Mr. Lynne was an entertainment lawyer in the early 1980s when he began advising his old Columbia Law School classmate Robert Shaye, who had founded New Line in 1967. He became the studio’s general counsel in 1984, the same year it released one of its biggest early successes, the horror movie “A Nightmare on Elm Street,” which cost less than $2 million to make and brought in more than $25 million at the box office. He also joined the New Line board, and in 1986 he played a crucial role in taking the company public.

In 1990 Mr. Shaye made Mr. Lynne president and chief operating officer. That year also brought another huge hit for the studio, “Teenage Mutant Ninja Turtles,” which was made for $13.5 million and earned 10 times that just in the United States.

“By staying tightfisted and narrowly focused and making some shrewd deals,” The New York Times wrote in 1991, “the company has defied the odds to survive for 24 years in a business that has been cruel to independents.”

The partnership between Mr. Lynne and Mr. Shaye was a complementary one. As Variety put it in 2004, “Lynne often is described as the smooth, button-down counterpart to Shaye’s gruff introvert.” The studio weathered box-office failures like “The Island of Dr. Moreau” in 1996, as well as a controversial 1998 article in Premiere magazine that accused New Line of fostering a boys’-club atmosphere where sexual harassment occurred.

Mr. Lynne’s expertise in financing served the company well. New Line especially liked movies that appealed to specific audiences, whether horror fans or young black audiences (as with the 1990 comedy “House Party”) or admirers of the offbeat (as with John Waters’s “Hairspray” in 1988). And it liked franchises, a preference that paid off in a big way with the three movies based on “The Lord of the Rings,” the J. R. R. Tolkien saga: “The Fellowship of the Ring” (2001), “The Two Towers” (2002) and “The Return of the King” (2003). The trilogy earned almost $3 billion worldwide. The third installment won 11 Oscars.

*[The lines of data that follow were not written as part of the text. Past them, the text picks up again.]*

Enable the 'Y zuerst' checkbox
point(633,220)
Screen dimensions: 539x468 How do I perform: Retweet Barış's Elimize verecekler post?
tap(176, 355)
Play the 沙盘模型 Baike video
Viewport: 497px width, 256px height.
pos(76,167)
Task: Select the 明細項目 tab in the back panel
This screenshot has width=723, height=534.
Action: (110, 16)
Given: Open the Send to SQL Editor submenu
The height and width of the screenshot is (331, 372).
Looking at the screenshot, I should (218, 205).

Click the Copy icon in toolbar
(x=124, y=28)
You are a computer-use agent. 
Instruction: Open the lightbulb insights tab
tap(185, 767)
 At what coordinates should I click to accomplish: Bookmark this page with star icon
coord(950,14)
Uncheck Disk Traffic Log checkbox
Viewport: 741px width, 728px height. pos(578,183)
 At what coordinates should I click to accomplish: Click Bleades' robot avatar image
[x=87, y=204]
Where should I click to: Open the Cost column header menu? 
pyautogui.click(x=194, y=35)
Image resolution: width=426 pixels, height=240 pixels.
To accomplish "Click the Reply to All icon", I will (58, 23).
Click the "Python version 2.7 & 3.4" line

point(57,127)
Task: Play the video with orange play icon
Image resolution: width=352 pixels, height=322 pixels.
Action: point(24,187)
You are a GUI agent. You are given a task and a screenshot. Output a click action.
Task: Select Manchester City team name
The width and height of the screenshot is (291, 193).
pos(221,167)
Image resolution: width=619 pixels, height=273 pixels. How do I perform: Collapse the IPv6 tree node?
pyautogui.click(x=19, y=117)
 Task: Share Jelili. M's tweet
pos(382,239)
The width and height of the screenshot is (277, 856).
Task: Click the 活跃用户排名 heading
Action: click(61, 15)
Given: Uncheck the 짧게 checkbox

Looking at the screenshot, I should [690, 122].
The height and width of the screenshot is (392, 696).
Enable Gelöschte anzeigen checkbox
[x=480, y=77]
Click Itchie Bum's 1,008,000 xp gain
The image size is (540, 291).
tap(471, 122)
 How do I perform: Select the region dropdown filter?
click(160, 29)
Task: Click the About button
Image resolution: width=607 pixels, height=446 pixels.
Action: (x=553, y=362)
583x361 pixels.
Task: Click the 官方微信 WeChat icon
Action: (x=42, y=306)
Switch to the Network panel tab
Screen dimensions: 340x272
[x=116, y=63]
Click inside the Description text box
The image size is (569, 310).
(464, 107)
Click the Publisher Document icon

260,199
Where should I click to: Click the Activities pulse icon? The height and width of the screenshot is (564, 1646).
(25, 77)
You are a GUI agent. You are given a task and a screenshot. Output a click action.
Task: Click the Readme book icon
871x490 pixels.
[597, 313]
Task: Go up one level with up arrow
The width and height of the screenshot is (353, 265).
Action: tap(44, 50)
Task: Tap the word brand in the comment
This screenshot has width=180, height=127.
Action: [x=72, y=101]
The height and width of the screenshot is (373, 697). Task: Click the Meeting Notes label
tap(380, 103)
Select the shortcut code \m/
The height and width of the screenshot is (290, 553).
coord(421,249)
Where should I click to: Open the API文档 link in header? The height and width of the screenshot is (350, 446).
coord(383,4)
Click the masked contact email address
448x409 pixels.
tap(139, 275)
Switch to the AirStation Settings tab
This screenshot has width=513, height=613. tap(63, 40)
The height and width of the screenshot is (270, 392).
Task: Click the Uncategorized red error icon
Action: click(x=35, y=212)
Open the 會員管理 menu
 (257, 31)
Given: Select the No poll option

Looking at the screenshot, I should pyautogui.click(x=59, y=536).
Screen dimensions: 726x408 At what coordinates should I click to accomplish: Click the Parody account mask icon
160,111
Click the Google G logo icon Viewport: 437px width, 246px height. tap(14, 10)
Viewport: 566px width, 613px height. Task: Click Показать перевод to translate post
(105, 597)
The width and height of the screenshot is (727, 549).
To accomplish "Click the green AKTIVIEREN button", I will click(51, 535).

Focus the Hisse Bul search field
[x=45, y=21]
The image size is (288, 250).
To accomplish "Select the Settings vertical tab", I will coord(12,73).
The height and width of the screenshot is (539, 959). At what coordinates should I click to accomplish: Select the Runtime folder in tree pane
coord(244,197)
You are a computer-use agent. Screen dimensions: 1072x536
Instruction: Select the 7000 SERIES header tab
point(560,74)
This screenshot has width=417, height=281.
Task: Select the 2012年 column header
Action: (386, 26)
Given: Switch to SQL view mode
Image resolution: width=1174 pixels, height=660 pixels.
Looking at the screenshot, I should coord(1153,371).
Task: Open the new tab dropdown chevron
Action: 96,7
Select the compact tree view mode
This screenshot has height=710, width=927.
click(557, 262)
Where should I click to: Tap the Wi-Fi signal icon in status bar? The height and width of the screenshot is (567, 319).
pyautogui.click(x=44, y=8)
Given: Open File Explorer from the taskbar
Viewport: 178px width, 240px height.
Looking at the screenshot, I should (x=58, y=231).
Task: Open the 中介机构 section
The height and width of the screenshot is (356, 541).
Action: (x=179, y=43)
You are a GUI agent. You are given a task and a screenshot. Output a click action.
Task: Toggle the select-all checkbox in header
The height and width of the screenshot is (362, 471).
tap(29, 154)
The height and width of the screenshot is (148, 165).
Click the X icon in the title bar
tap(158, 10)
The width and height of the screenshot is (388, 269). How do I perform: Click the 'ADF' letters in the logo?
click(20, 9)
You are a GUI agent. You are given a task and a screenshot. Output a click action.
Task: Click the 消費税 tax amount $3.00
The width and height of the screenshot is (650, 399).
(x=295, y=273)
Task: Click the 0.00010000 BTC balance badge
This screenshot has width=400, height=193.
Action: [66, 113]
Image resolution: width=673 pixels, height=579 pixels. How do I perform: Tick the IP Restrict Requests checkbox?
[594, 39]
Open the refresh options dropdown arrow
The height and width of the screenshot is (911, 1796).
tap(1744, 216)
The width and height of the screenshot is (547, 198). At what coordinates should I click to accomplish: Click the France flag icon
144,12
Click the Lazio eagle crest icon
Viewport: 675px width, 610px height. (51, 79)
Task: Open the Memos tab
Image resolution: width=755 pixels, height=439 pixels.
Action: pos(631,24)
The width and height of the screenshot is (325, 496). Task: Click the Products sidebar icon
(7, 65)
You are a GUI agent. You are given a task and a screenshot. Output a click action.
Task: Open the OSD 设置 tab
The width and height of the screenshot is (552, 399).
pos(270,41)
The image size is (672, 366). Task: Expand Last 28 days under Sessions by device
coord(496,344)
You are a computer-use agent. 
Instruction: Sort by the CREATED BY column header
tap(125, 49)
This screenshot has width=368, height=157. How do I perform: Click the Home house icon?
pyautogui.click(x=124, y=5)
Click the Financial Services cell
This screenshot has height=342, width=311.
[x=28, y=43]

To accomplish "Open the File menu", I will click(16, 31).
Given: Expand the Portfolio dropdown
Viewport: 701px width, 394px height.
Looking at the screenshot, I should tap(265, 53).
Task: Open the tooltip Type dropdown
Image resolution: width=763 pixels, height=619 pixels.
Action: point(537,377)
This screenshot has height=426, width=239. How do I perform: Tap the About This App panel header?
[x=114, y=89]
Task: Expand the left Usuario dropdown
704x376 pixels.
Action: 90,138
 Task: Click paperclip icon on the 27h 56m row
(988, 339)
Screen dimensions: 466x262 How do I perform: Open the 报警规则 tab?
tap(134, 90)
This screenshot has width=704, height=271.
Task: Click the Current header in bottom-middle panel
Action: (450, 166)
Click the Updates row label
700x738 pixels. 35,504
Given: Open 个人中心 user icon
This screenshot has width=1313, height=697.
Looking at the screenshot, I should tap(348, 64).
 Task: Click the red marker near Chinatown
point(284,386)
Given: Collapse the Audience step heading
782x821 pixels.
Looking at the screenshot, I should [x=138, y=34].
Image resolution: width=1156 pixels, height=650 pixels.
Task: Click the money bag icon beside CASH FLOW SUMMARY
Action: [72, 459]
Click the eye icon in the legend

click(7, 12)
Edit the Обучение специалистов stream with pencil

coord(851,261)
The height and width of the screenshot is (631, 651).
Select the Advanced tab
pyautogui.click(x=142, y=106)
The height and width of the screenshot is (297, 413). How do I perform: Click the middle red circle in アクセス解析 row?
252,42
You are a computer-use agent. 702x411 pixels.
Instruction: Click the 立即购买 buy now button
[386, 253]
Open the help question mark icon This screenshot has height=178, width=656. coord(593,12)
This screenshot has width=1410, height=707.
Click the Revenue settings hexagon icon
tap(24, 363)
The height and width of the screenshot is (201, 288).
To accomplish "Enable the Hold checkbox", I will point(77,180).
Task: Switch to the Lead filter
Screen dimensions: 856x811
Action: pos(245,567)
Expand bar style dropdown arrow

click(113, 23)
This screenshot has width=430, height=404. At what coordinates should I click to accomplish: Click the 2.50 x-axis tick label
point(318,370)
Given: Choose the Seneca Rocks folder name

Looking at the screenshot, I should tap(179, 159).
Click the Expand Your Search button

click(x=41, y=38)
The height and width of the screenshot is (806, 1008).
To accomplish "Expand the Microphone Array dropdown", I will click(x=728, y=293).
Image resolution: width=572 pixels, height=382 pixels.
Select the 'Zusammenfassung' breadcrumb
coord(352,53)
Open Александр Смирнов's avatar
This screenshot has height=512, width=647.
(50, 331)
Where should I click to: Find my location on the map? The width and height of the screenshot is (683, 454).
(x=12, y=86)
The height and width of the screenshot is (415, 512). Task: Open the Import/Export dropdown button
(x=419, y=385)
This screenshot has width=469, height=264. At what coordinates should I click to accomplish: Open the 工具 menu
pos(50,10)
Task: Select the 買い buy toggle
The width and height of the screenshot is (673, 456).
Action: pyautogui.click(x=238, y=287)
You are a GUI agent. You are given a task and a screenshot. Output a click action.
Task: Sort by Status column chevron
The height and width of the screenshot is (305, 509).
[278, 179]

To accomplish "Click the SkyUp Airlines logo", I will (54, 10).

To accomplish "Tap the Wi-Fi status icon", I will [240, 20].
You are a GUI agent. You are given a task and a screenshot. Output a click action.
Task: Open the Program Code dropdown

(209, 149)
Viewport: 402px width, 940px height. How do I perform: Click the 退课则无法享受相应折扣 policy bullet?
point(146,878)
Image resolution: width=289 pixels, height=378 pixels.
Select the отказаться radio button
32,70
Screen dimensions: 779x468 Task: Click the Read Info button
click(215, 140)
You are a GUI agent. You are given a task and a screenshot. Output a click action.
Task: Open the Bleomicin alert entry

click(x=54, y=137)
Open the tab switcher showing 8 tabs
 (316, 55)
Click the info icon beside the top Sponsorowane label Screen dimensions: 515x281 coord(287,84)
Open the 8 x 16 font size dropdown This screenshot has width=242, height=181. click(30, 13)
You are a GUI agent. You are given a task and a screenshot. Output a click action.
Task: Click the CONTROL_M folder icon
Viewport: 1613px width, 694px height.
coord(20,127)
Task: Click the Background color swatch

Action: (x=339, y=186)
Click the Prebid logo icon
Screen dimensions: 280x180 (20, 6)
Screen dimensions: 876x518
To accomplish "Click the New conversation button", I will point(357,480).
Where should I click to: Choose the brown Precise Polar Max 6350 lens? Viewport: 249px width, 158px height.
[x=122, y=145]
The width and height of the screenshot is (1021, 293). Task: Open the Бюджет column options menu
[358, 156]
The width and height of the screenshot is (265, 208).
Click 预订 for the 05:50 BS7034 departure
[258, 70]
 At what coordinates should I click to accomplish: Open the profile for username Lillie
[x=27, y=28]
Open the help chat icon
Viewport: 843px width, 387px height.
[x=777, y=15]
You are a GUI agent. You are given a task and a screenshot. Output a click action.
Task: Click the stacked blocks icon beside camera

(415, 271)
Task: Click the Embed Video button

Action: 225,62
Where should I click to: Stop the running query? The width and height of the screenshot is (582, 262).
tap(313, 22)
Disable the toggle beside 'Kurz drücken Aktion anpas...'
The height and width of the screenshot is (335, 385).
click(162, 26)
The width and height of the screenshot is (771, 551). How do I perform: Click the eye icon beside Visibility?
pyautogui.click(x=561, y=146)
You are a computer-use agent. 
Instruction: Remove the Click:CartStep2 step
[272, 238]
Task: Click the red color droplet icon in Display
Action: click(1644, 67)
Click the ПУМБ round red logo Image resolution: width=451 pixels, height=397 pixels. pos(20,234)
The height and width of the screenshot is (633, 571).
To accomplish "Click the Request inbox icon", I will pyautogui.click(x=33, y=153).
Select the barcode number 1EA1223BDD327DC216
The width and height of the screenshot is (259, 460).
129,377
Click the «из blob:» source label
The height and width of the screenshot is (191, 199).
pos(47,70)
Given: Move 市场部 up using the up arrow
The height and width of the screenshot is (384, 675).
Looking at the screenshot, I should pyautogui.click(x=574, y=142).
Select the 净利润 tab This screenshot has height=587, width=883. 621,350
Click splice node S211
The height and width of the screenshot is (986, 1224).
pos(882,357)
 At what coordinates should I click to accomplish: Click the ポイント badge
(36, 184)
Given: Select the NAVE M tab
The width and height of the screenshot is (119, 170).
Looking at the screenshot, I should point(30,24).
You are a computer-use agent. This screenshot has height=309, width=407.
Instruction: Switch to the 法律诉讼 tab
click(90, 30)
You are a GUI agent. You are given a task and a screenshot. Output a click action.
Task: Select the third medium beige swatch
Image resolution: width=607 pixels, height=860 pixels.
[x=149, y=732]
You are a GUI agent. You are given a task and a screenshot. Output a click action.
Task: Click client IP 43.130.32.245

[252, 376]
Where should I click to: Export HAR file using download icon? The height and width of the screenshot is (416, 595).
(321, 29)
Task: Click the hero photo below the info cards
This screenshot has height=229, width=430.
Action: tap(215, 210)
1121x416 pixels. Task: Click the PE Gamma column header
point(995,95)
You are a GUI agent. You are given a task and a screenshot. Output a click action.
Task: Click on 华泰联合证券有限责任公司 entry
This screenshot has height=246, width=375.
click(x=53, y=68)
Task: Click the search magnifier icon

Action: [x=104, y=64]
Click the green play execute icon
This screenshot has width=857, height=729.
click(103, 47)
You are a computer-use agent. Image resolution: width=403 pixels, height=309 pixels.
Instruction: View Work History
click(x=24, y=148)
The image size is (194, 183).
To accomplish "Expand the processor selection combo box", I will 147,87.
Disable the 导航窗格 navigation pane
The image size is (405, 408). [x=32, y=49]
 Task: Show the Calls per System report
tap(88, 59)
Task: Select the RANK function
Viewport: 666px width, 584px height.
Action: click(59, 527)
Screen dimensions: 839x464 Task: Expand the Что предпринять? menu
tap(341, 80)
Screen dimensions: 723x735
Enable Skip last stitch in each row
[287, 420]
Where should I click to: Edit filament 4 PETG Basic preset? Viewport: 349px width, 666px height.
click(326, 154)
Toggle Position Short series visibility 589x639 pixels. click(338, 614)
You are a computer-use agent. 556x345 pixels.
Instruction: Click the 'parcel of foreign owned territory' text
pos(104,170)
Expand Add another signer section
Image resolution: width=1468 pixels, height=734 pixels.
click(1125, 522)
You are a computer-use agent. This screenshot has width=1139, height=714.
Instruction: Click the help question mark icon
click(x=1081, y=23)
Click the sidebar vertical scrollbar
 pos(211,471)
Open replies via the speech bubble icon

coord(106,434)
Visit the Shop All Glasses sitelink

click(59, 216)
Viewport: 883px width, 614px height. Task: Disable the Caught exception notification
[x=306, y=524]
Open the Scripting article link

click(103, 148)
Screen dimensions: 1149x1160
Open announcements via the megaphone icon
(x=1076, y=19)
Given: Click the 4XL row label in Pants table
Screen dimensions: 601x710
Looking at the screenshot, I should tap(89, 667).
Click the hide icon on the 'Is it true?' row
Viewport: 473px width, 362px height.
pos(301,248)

But Mr. Shaye had sold New Line to Ted Turner in 1993, and it ended up as part of Time Warner. In 2008 both he and Mr. Lynne were ousted as the parent company downsized the studio.

Mr. Lynne, though, already had other lives well underway — as a philanthropist, art collector and vintner. He had bought Bedell Cellars, a vineyard on Long Island, in 2000. It was not merely an investment.

“Make no mistake about it: Michael was a farmer, too,” Trent Preszler, who has worked at Bedell for more than 15 years and has been its chief executive since 2010, said by email. “He understood the importance of soil and weather and people in making fine wine.”

Michael Lynne was born on April 23, 1941, in Brooklyn. His father, Max, was a lawyer, and his mother, Sylvia (Mark) Lynne, was a homemaker.

He grew up in Brooklyn and received a bachelor’s degree at Brooklyn College in 1961 and a law degree at Columbia three years later. He served as counsel for Embassy Pictures and worked for the entertainment law firm Barovick & Konecky before he ran into Mr. Shaye one day in Greenwich Village.

Mr. Shaye pitched him about helping out with New Line, which was small and struggling at the time.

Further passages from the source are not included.